As a rough guide, it is usual for exhaust fans to range from 1-5 sones in volume. For reference, a typical fridge will make about 2 sones.
If you're looking for a quiet garage exhaust fan you clearly want something towards the lower end of the sone scale. Not all models will tell you their sone number so this isn't always easy.
The common problem with garage exhaust fans which have low sones is that this often indicates that they are not particularly powerful and therefore not very effective at expelling the air in your garage.
In order to ensure that you get a fan which is both quiet and capable of thoroughly removing exhaust fumes from your garage then the product you choose needs to have a good CFM rating.
CFM stands for Cubic Feet per Minute as is a measure of exactly that - i.e how many cubic feet of air the fan can expel in a minute.
The bigger your garage is the higher CFM rating you will need.
Use this calculator to work out what CFM you need.
To use it you need to know the length, width and height of your garage in feet and your desired frequency of air exchange (in minutes).
Typical air exchange frequencies for garages are around 7 minutes.
For the average-sized single car garage, a fan with a CFM of 224 will be sufficient to achieve 7-minute air exchange.
For the average-sized double car garage, a fan with a CFM of 515 will be sufficient to achieve 7-minute air exchange.

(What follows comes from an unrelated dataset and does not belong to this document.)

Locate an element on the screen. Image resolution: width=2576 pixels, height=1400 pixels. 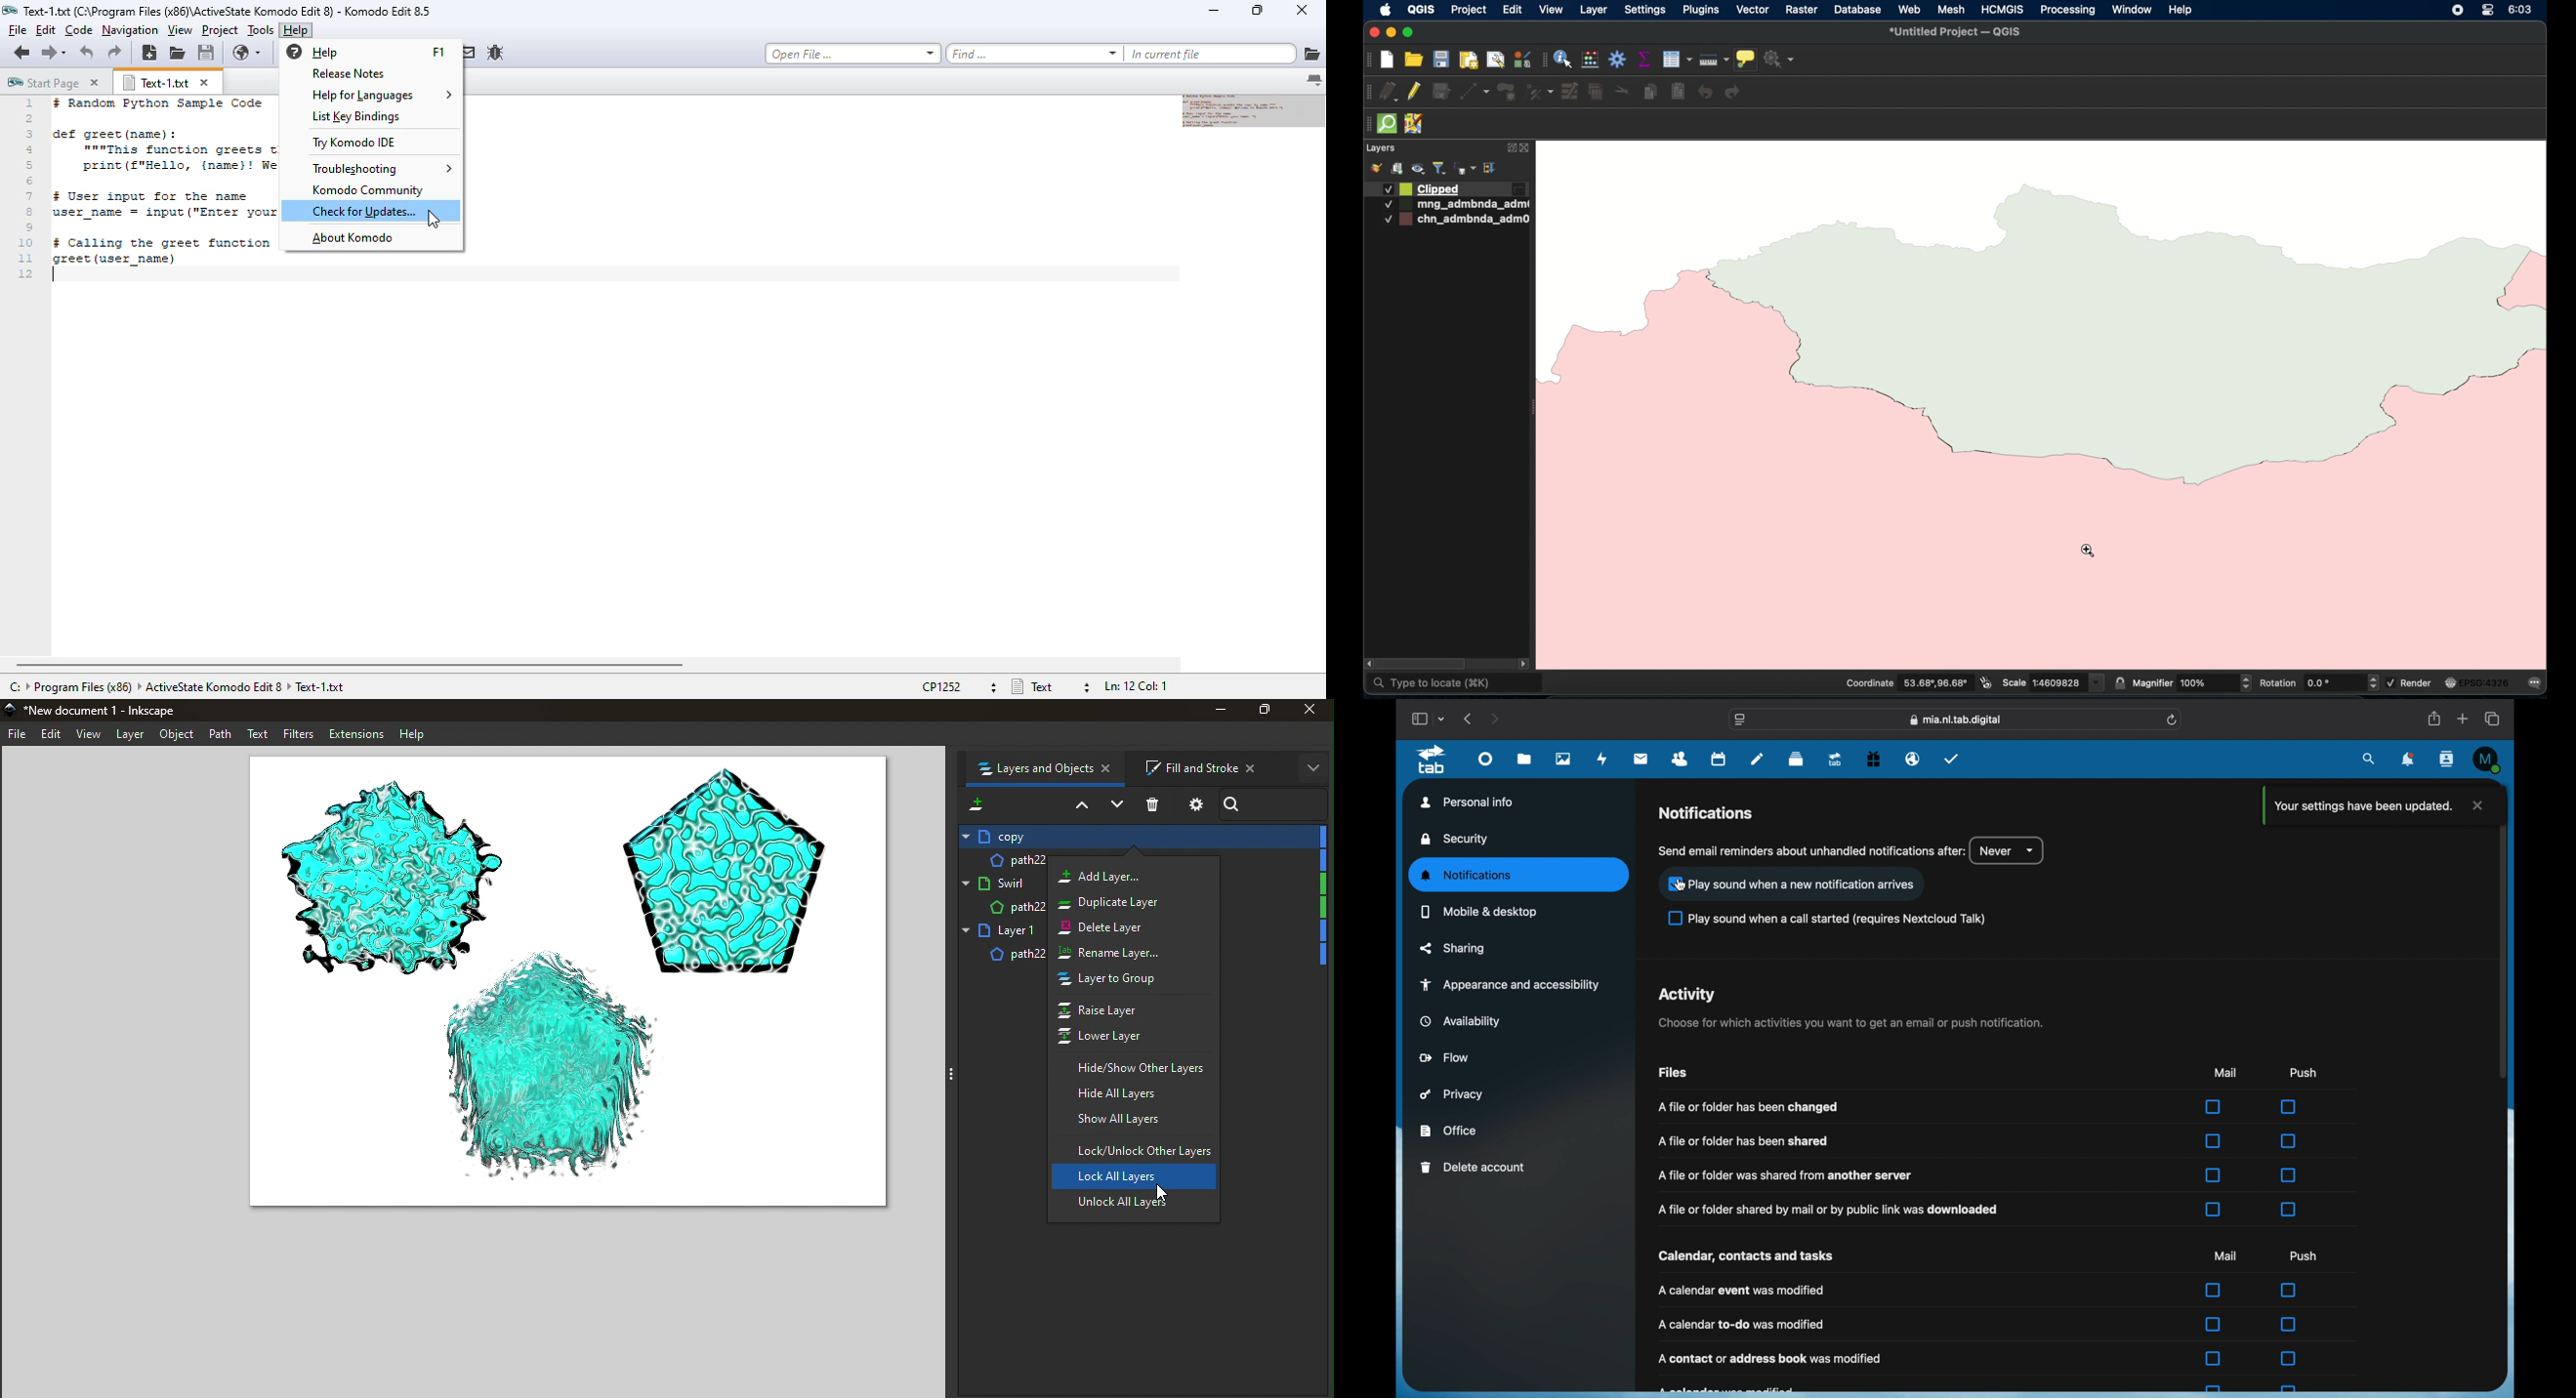
Hide/Show other layers is located at coordinates (1130, 1066).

*Don't take our word for it though, measure your garage up to ensure you get the right fan.*
Up to ten minutes is acceptable, some fans can achieve complete air exchange in as little as 4 minutes however due to their power these tend to be much noisier models.
When choosing a fan bear in mind that the quietest option for your garage will usually be the fan which hits the minimum acceptable CFM.
The Design of your exhaust fan can have an impact on the amount of noise it creates.
If you can see the fan blades then chances are it will be slightly noisier than a fan which has a cover.
Over time fans collect dust and dirt on their blades and in their moving parts, this can cause them to make more noise (screeching sounds) when operating.
Regular fan maintenance is important if you want to keep fan noise to a minimum. We recommend you clean the fan blades and all accessible parts once a year to keep your fan working optimally and quietly.